Segment Start: Recorded information

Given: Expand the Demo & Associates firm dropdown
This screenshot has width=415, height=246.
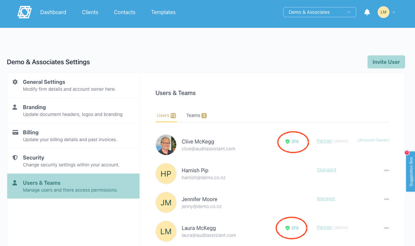Looking at the screenshot, I should coord(319,12).
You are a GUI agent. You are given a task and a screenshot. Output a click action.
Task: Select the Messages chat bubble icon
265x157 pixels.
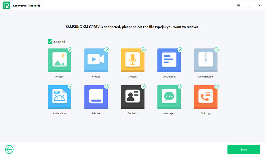169,97
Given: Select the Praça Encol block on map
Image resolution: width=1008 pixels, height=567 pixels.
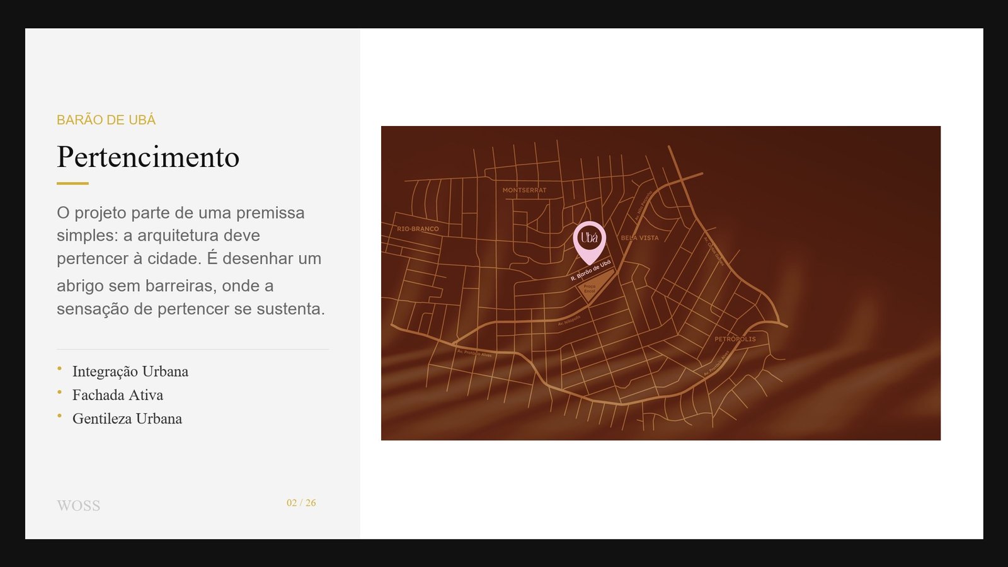Looking at the screenshot, I should [590, 289].
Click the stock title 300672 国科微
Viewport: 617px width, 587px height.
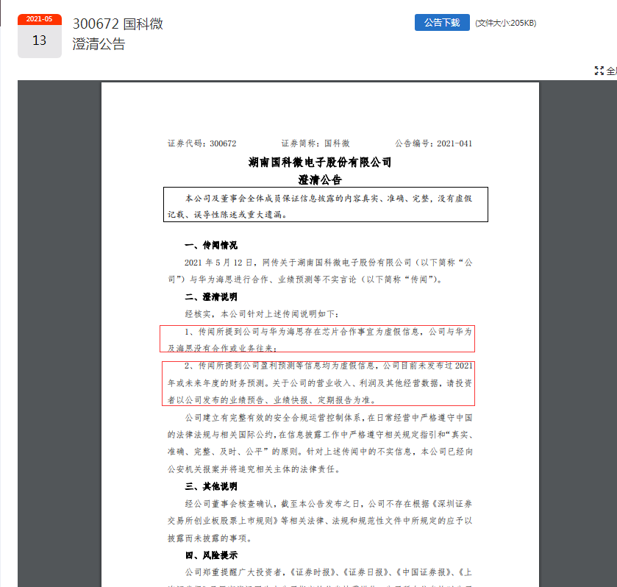(x=118, y=24)
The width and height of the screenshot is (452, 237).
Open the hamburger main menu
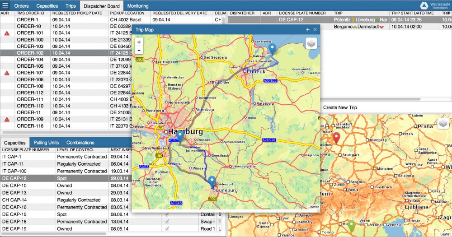click(5, 6)
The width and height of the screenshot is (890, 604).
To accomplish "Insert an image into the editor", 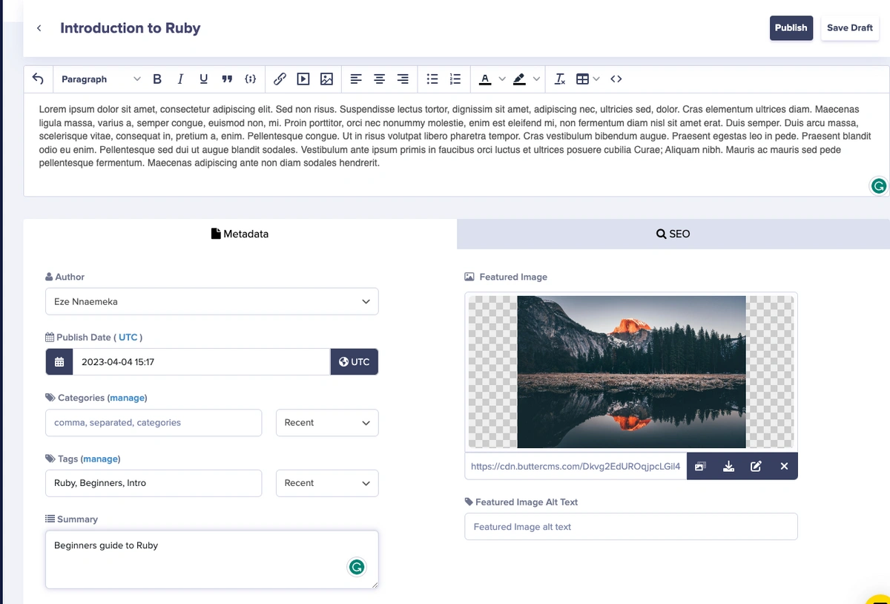I will [326, 79].
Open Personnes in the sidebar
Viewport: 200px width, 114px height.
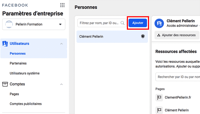click(x=18, y=54)
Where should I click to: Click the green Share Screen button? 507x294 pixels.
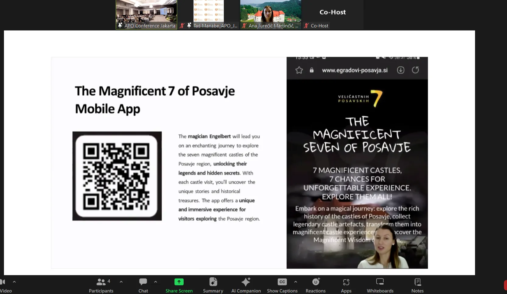point(179,285)
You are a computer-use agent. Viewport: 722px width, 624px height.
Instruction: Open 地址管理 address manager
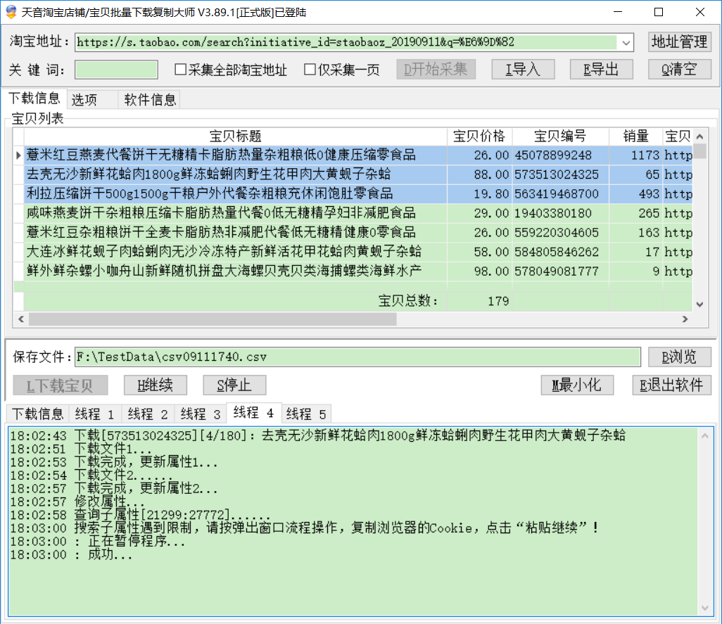click(x=679, y=42)
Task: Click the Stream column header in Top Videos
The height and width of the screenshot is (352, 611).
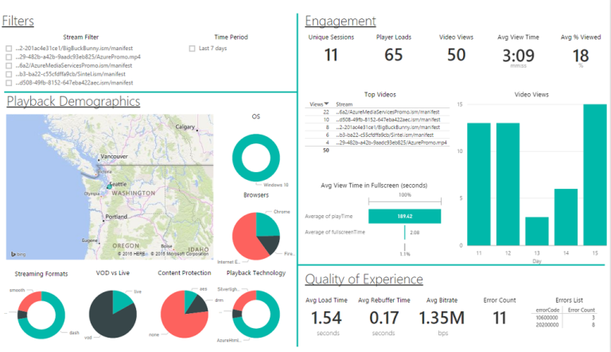Action: [344, 104]
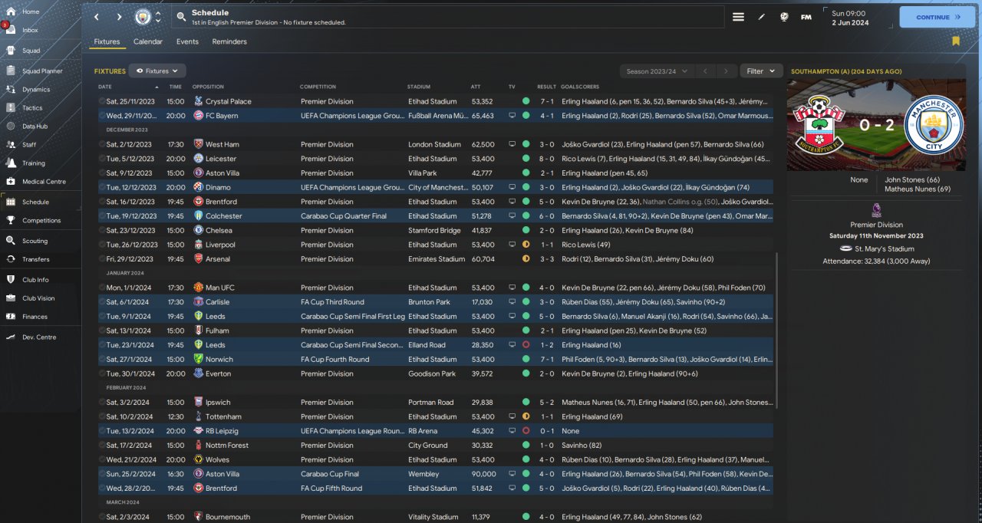Expand the Season 2023/24 dropdown
Image resolution: width=982 pixels, height=523 pixels.
[657, 71]
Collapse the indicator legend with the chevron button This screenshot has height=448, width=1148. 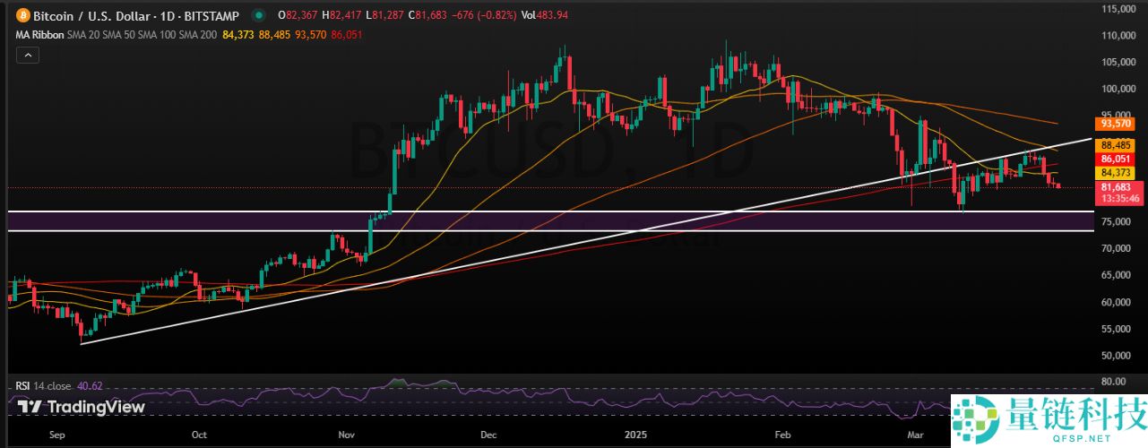[27, 56]
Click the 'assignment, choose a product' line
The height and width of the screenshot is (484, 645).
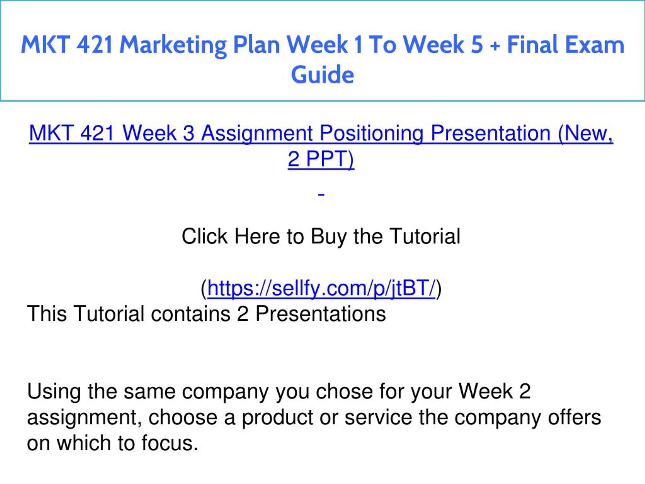[314, 418]
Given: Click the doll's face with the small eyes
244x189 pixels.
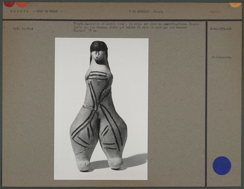Looking at the screenshot, I should coord(98,57).
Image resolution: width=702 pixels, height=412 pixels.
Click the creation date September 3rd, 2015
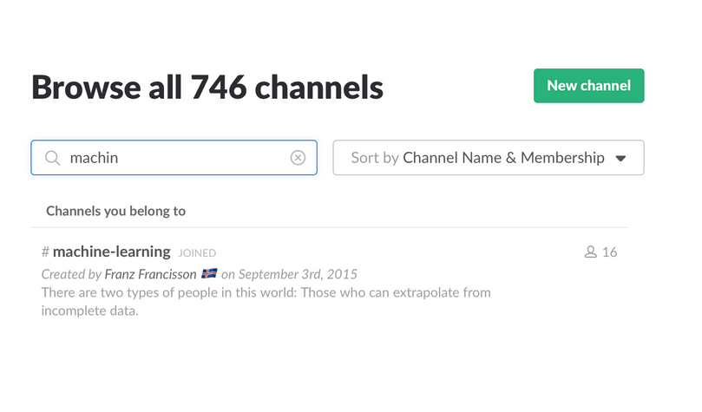point(298,274)
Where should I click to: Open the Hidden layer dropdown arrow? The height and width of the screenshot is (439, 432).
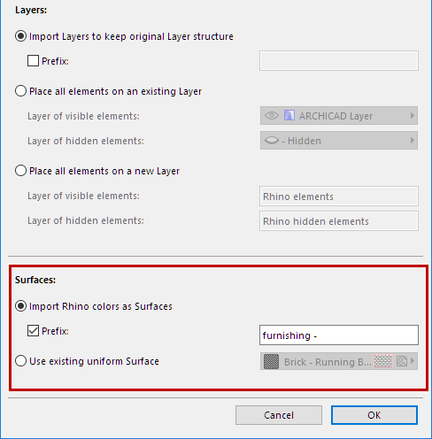(x=413, y=141)
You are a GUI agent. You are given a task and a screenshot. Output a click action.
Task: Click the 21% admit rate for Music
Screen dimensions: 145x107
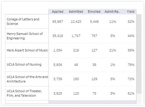pyautogui.click(x=113, y=50)
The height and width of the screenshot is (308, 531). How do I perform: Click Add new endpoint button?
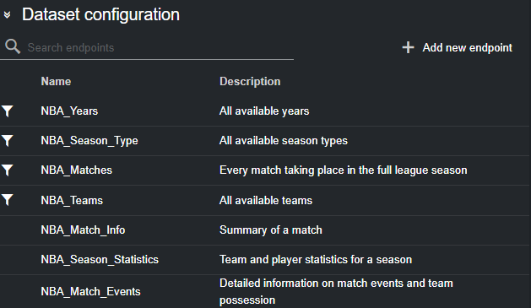(458, 47)
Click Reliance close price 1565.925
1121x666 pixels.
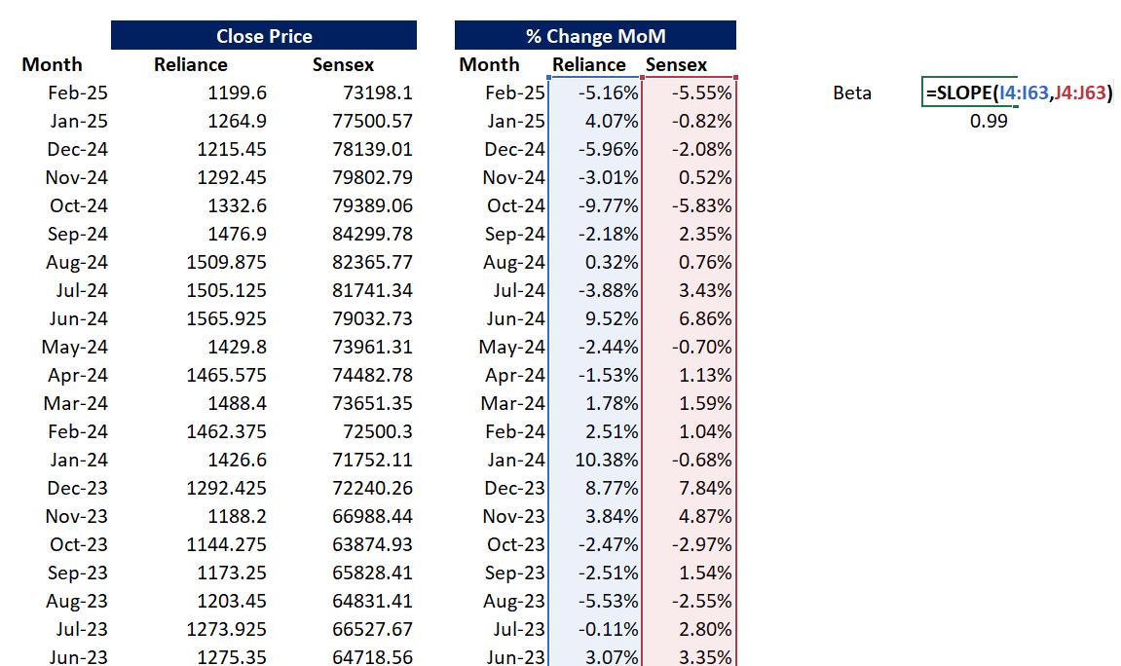pos(226,319)
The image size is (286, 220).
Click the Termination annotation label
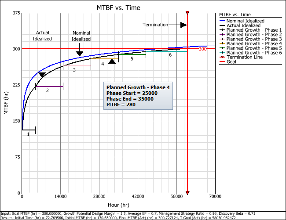pos(155,25)
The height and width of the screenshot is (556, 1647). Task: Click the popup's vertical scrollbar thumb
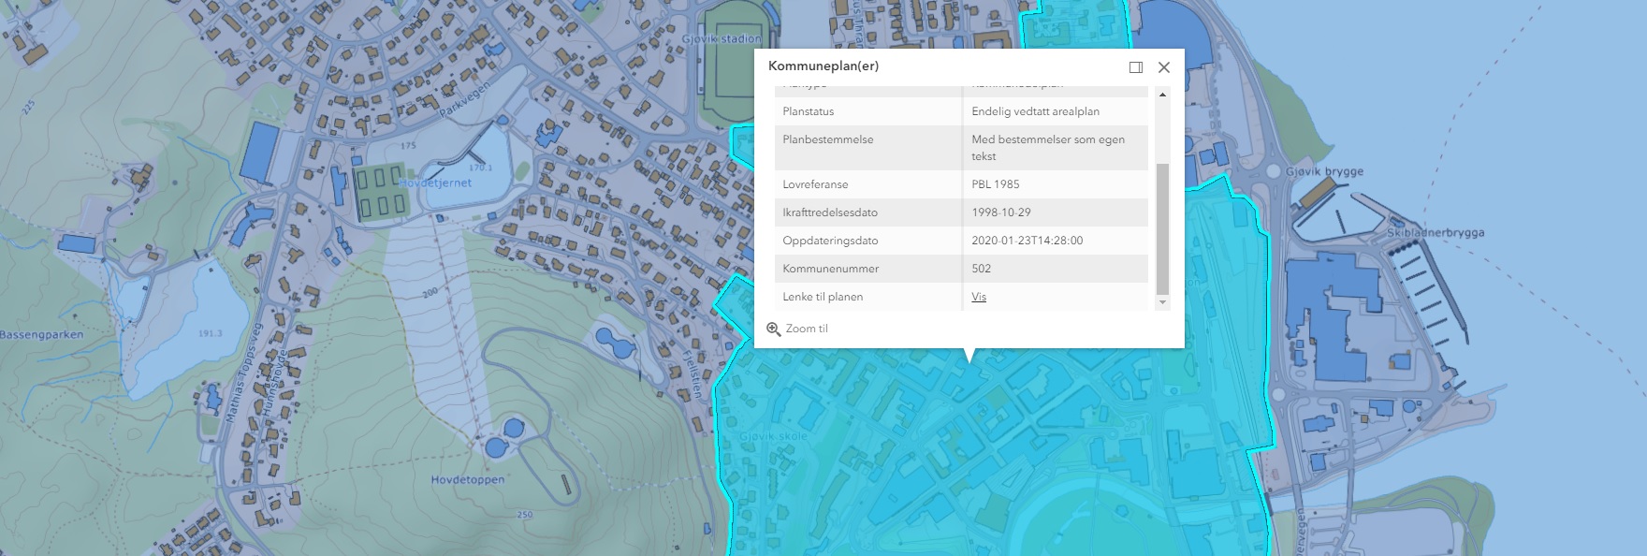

Segment End: Recorded information

Work instructions — Every line with the word "Select" in it should be copied from the listing above.

Written response —
Task: Select the Messages chat bubble icon
Given: Select the Praça Encol block on map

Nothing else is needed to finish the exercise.